WHAT YOU WILL DO: Since pictures are not part of the copy, please output only the lines from the one with "The width and" through the end of the data below, exactly as written.

(Stored data)

_ _ _ _ _ _ _

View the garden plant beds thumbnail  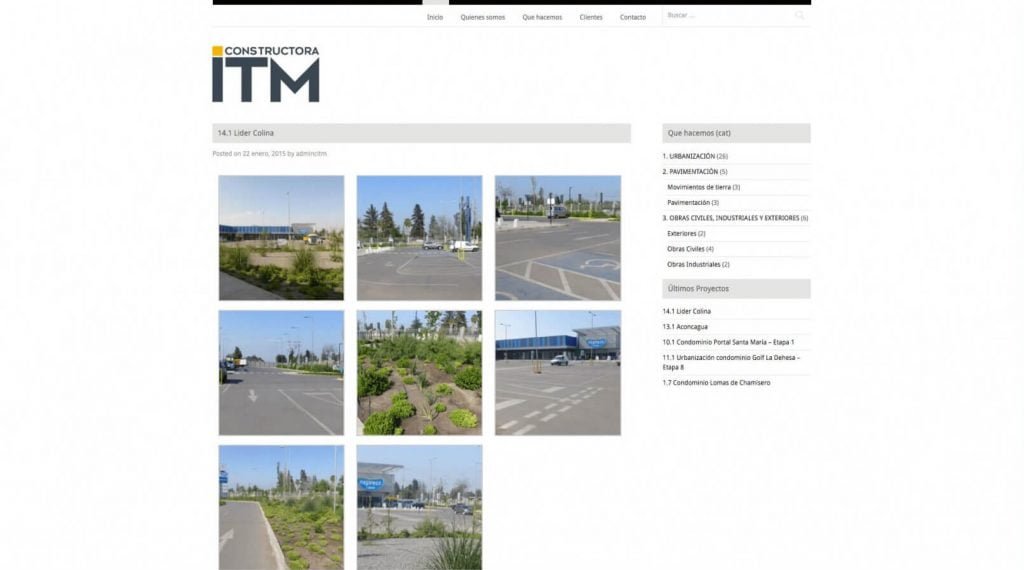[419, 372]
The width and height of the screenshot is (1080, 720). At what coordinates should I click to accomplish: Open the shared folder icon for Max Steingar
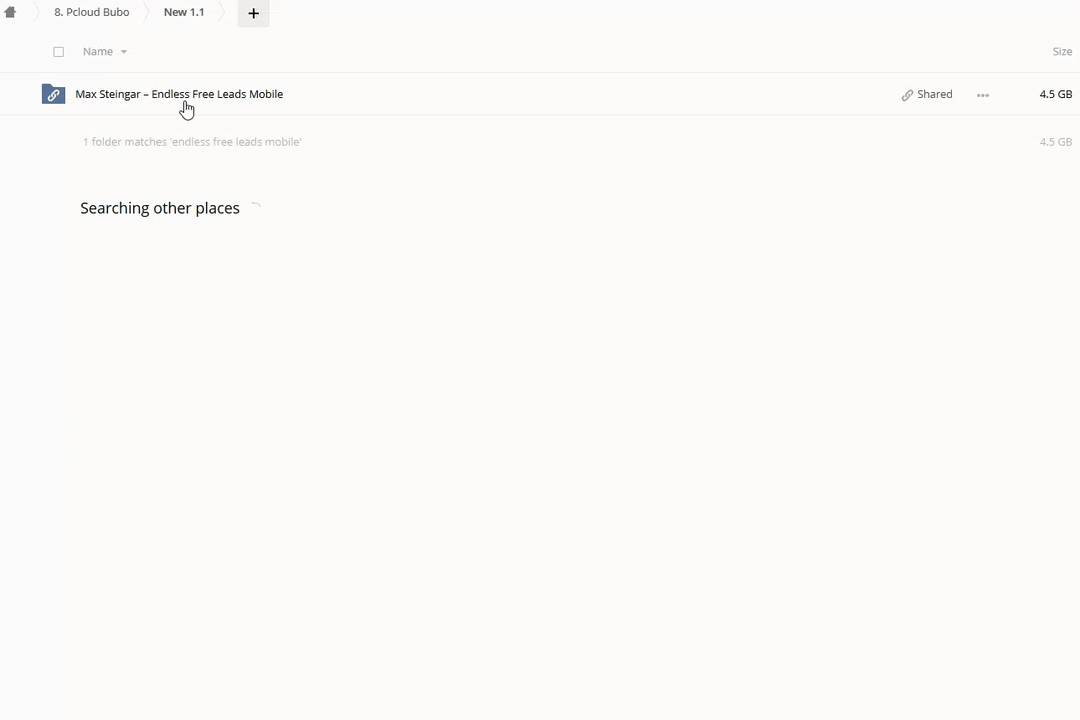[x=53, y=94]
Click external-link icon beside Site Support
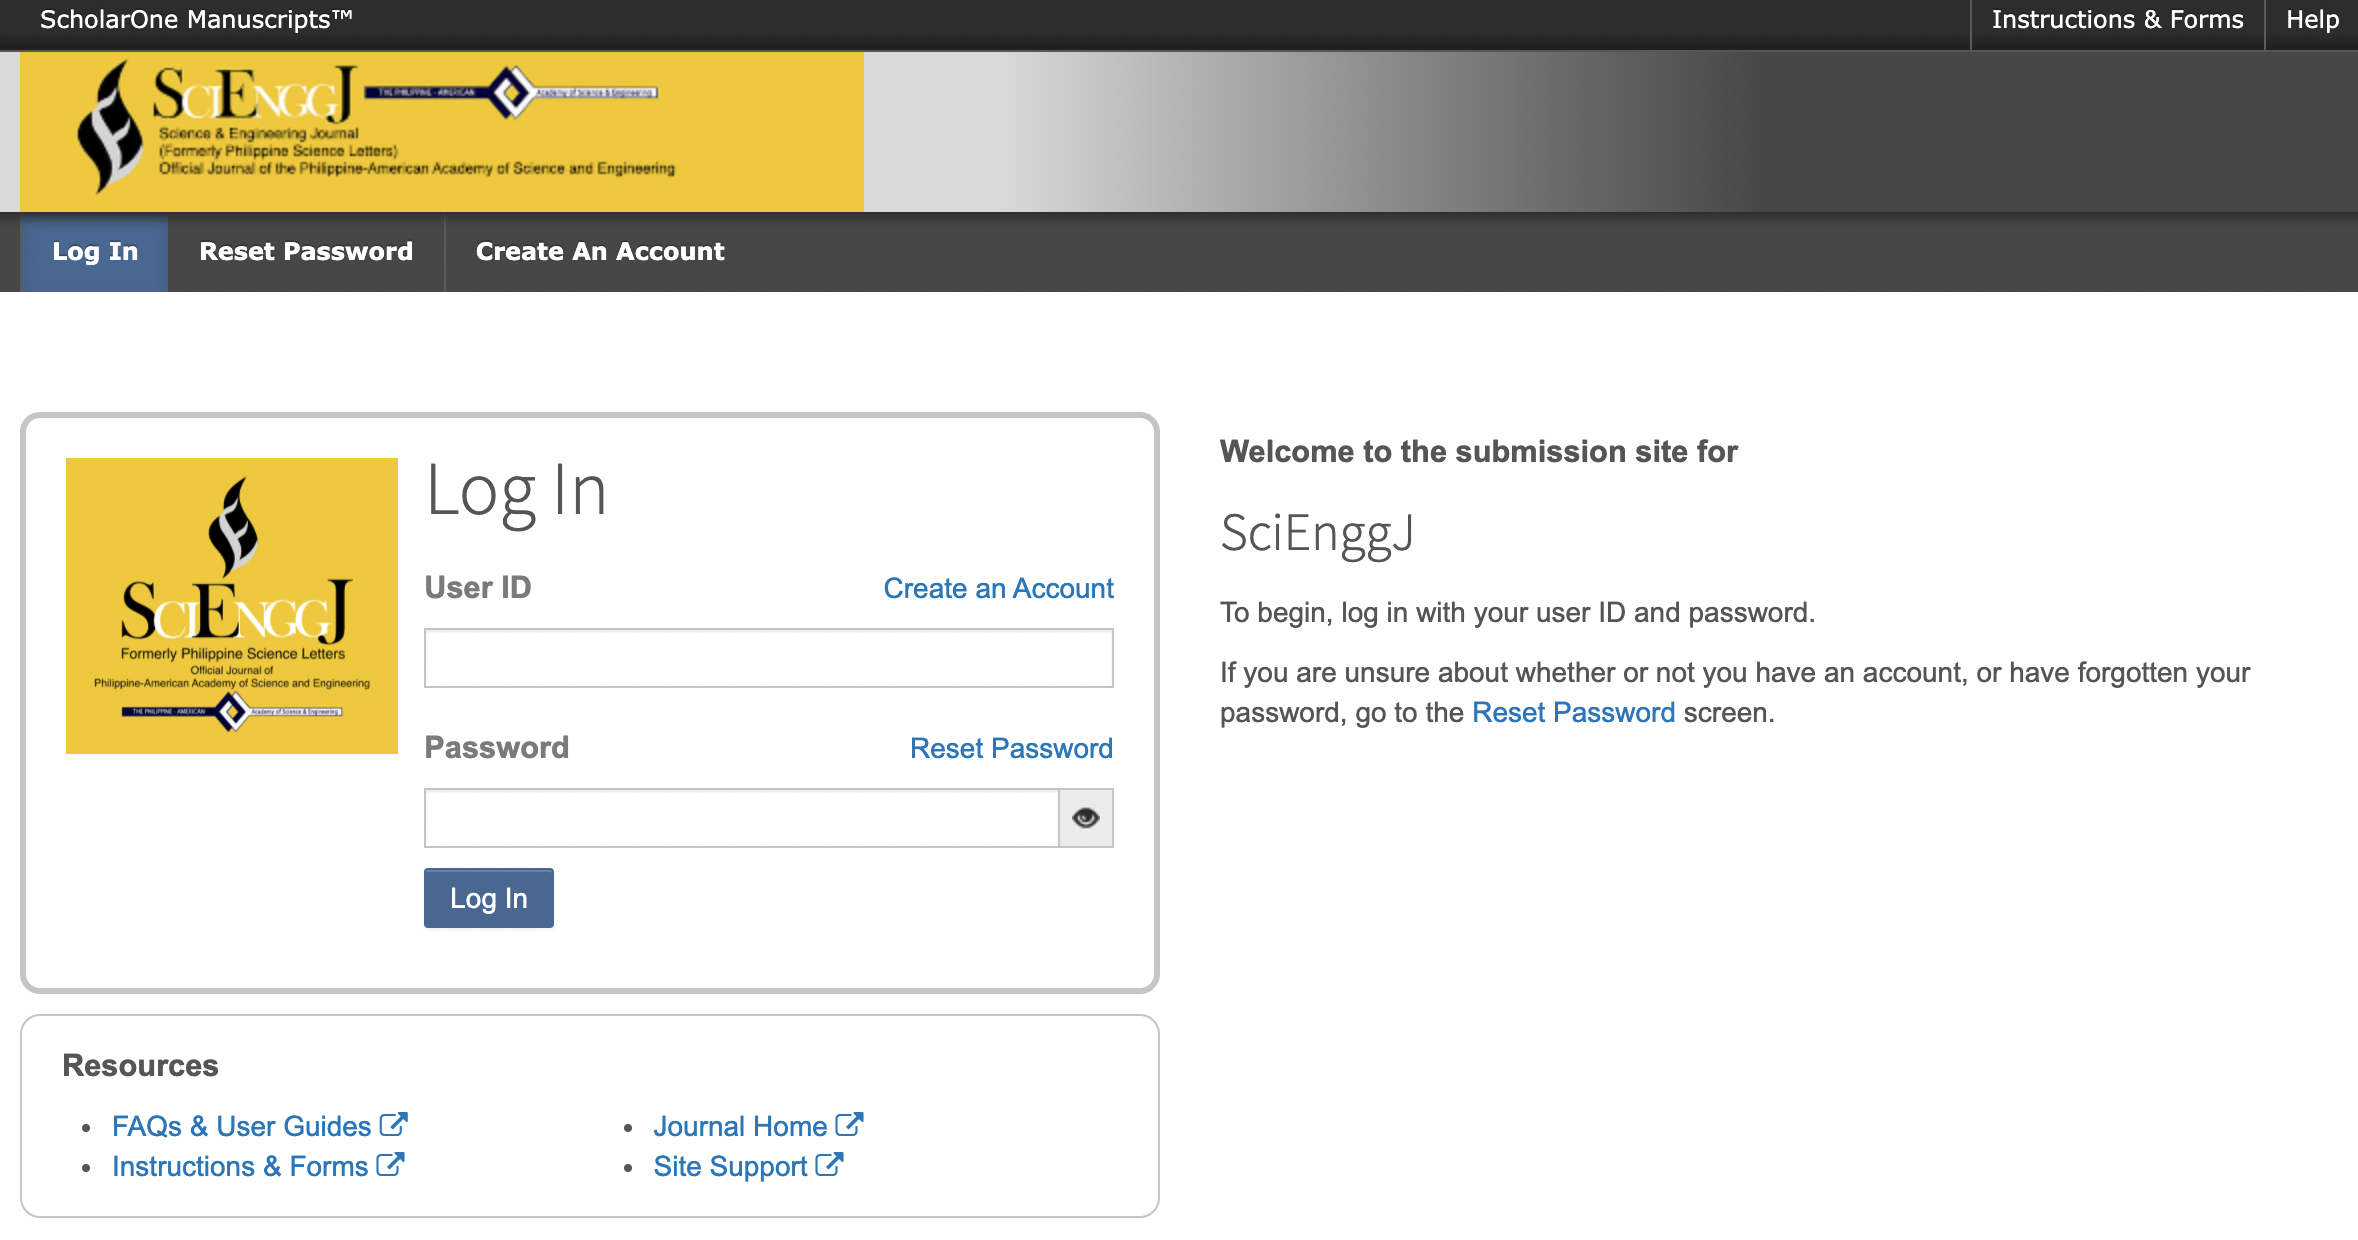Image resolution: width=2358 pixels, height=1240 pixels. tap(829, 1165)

_ _ _ _ _ _ _

SOLUTION TO THIS TASK:
The width and height of the screenshot is (1080, 720). At what coordinates should I click to accomplish: Open the shared folder icon for Max Steingar
[x=53, y=94]
Click external-link icon beside Site Support
Image resolution: width=2358 pixels, height=1240 pixels. tap(829, 1165)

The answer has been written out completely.